Wake up at 6:00 AM. Do it all over again.
That was April 24, 2025, and it was what an average day looked like for me during the spring of my junior year. This should not be normal—and it doesn’t have to be.
This past summer, I spent a week at Yale University, where I was immersed in entrepreneurship and global policy. I learned more about my passions in one week than I had in years of overloading my schedule. I met hundreds of students who were driven, inspired and exhausted, all living different versions of the same story I was telling.
During the same program, though, I learned that “success” isn’t defined by the intensive narrative many students feel inclined to live by. Success doesn’t necessarily require taking every hard class, joining every club and saying “yes” to everything.
Indeed, the truth is that the most successful students aren’t the ones who do it all. They’re the ones who find what they care about and pursue it deeply. I realized that many of the most successful people in my life—and in the world—are not those who do everything. They are the ones who discovered their passions and dove deep. They cultivated knowledge and expertise in what mattered most to them while keeping other classes and commitments manageable. On the other hand, those who overload their lives often end up exhausted, unhappy and burnt out.
Since middle school, students—including me—have been told that they need to do more. Join this club. Take this class. Attend this camp. Work this job. Try out for this sport. Be involved in everything. Like many other students, I was taught that doing it all was the only way to achieve my dreams.
So I did. I pushed myself to my limit. I became stretched so thin I was doing everything. And yes, I got A’s. I went to every meeting and every practice. I earned good test scores. But I never really became great at anything.
And at the end of the day, it was never enough.
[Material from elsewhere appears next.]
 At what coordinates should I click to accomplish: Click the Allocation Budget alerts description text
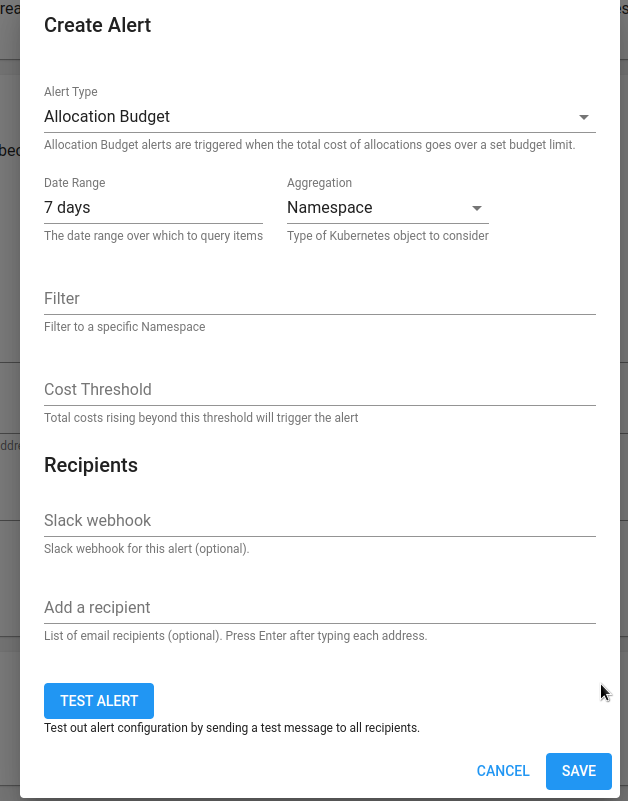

I was never enough because the system never told me that I could be.
Many Brighton High School students face similar pressures to sacrifice it all on their path to college and future careers. As soon as they walk through the doors, BHS freshmen are encouraged to join clubs and take challenging classes, and every year, students are reminded of this standard. But with these high expectations widely publicized, the importance of creating a balanced, healthy schedule is often overlooked.
Senior principal Mr. Nathan Grabowski often notices these patterns in BHS students. His advice to an overwhelmed student is to “really boil down how many hours you have in a day, and keep it balanced with respect to what you need as a person. You have to be able to eat. You have to be able to sleep. You have to be able to have social relationships, too, in order to be a healthy human being.” Grabowski’s advice further exemplifies the importance of students aligning their commitments to their well-being and their long-term goals. It also highlights the need for administrators to address these issues.
Beep! Beep! Beep! Beep!
The early alarms and packed schedules will continue to drive me and millions of students across the nation to exhaustion unless action is taken. High school administrators at BHS and all over the country need to address the extreme stress levels among their high-achieving students and actively encourage them to protect their health and happiness on their academic journey. It’s time for us to reconsider the definition of success as not just academic accolades but something more multifaceted—a definition that also takes into account students’ well-being.